After some rocky years during which Keith spent time institutionalized in New York's Bellevue psychiatric hospital and the Ultramagnetic MC's released their excellent, but commercially unsuccessful second album, 1993's The Four Horsemen, Keith released his first notable solo single, "Earth People," in 1995, recorded under the name Dr. Octagon. Released by San Francisco–based Bulk Recordings, the record sent shock waves through the hip-hop independent-label underground, setting the stage for the Dr. Octagonecologyst. album, a slab of mondo bizzaro brilliance. With Dan the Automator making beats and DJ Q-Bert's sick scratching, Dr. Octagon was totally unlike anything else and totally right, sending kids, heads, and critics around dazed singing Twilight Zone–like tracks "Blue Flowers" and "Halfsharkalli-gotarhalfman," which drew equally from pulp science fiction and the darker reaches of Keith's noggin. He quickly followed with Sex Style, posing lasciviously on the cover in tight pink underwear. Kool Keith's other main mode is dissing other rappers and the record industry. Robbie Analog was an entire album swiping at the RZA's Bobby Digital identity; Kool Keith has also taken down OutKast's Andre 3000 for wearing wigs long after Keith went around wearing a rubber Elvis wig for all of 1999. As Keith succinctly put it: "Rappers take it personal/you're wack." On First Come, First Served Keith dished up "hamburgers infested with mice" and delivers the battle track "You Live at Home With Your Mom." In 1998 Keith teamed up with Tim Dogg as Ultra for the My Turn Records 12-inch "The Industry Is Wack." The uncompromising hardcore classic finds Keith claim-ing he "can't trust Little Richard -- Little Bitchard" and utilizes enjambment rhyme on the line "girls today slept with Rock Hudson/the NBA, your favorite ballplayer turned gay."

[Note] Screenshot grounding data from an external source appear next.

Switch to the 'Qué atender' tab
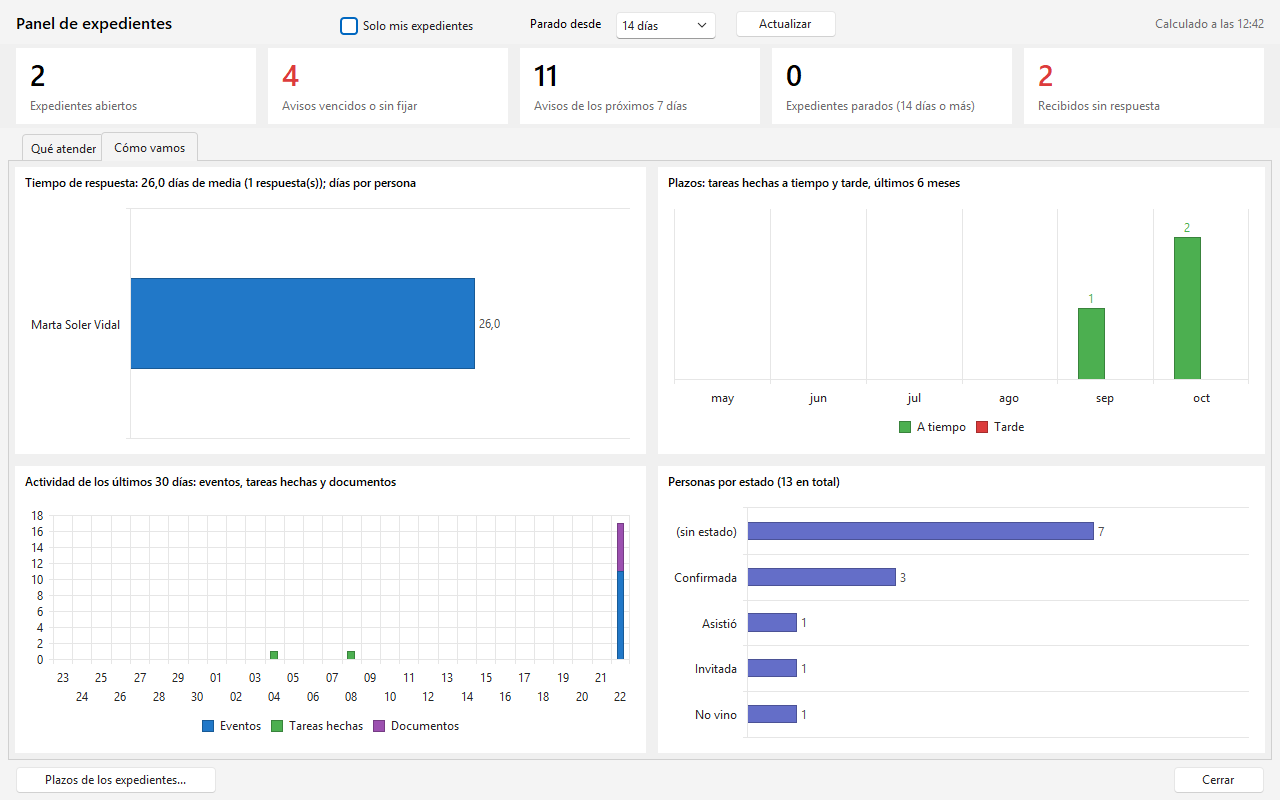Screen dimensions: 1280x800 pyautogui.click(x=63, y=149)
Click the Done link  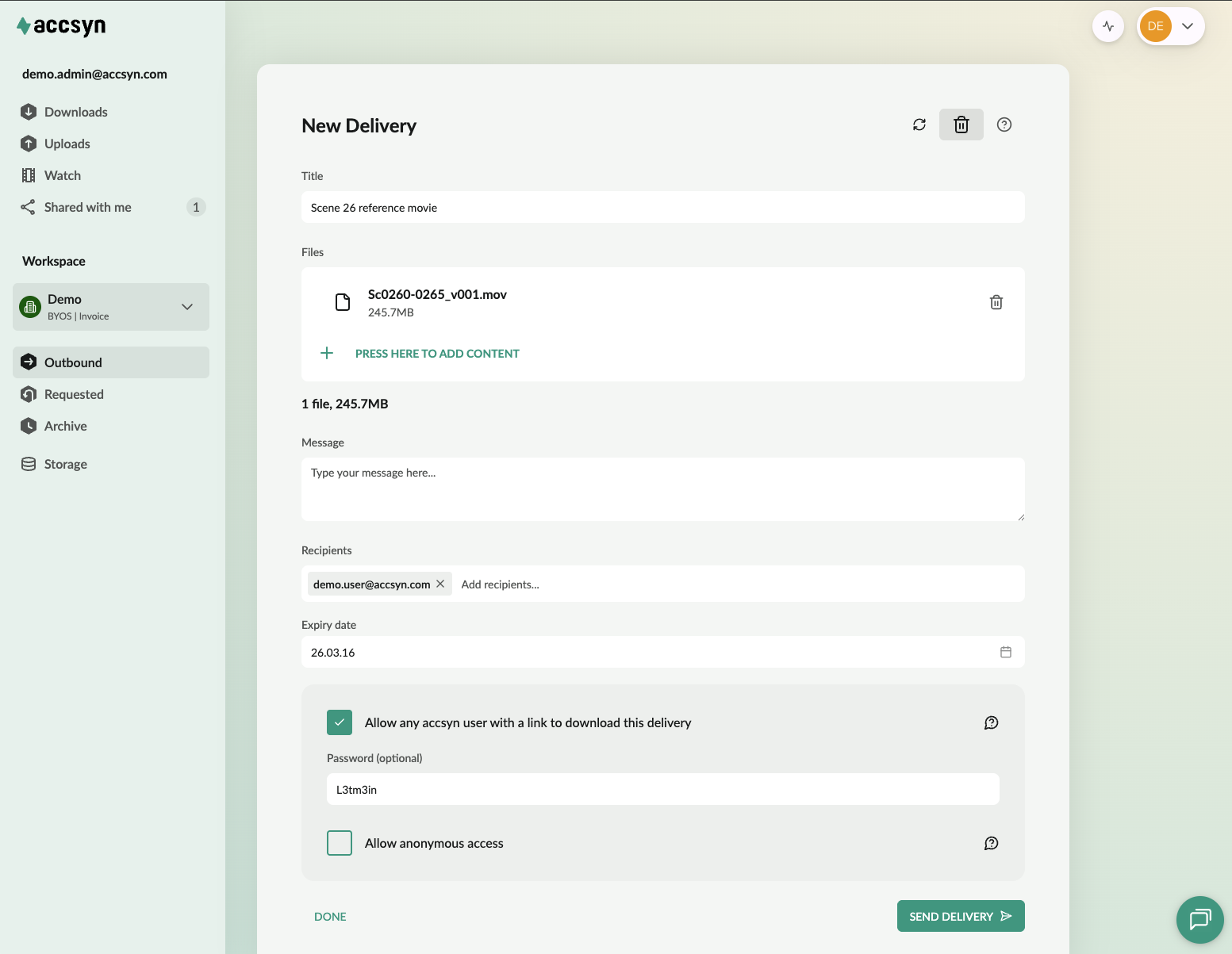coord(330,916)
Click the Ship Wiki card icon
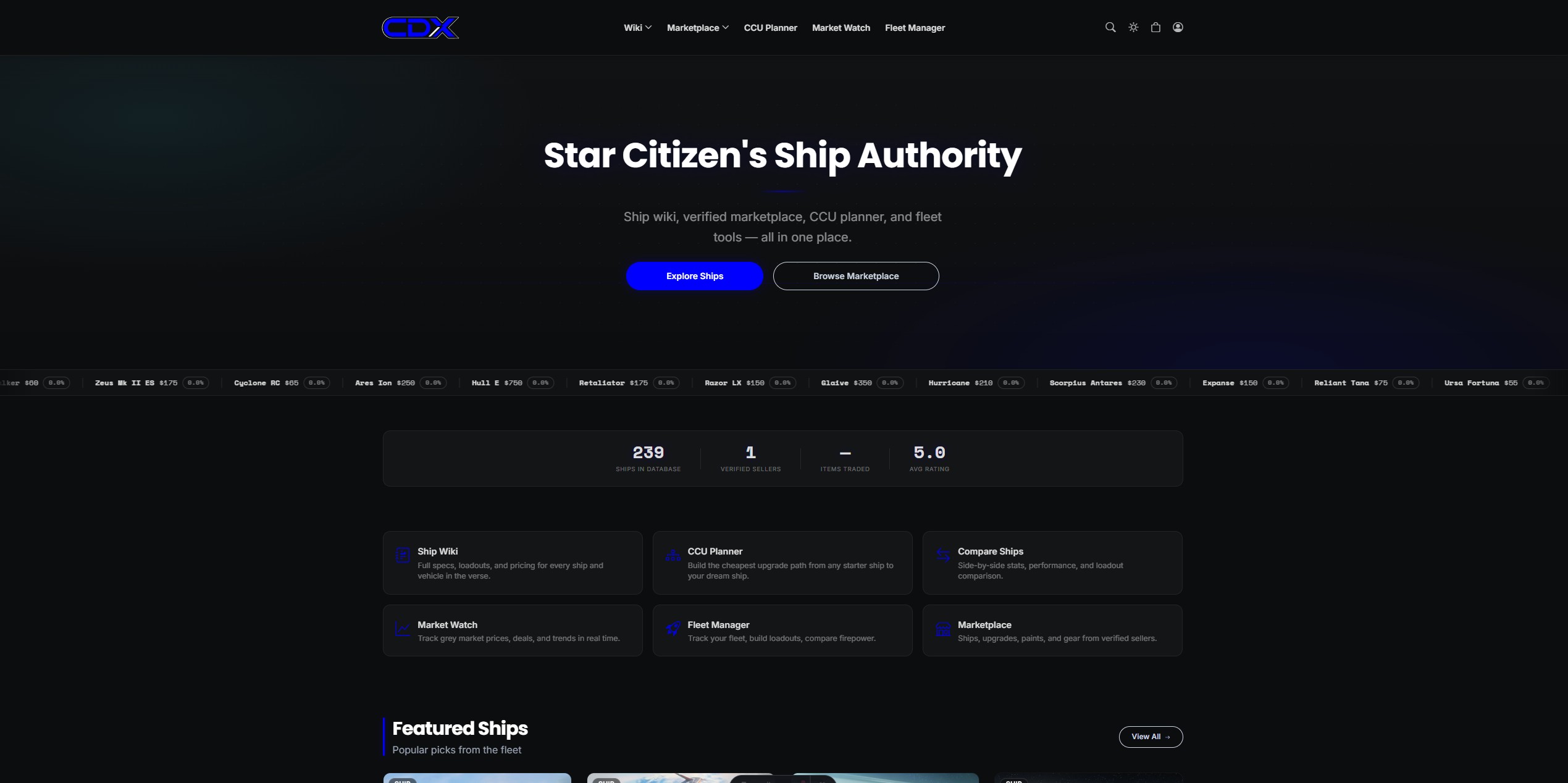This screenshot has width=1568, height=783. (x=403, y=555)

Under the guise of Dr. Doom, Keith even "killed off" the popular Dr. Octagon on record. Notably, Keith teamed up with Ice-T as the Analog Brothers for Pimp to Eat with "Bionic Oldsmobile" and "Permsbaldheadsafrosdreads," making the album another must of odd excellence. Thee Undatakerz features morgue stories from Keith's new persona Reverand [sic] Tom. Also worth hearing is Keith's freestyle insect rap on Jurassic 5's Power in Numbers -- as usual, Keith is dangerously ill.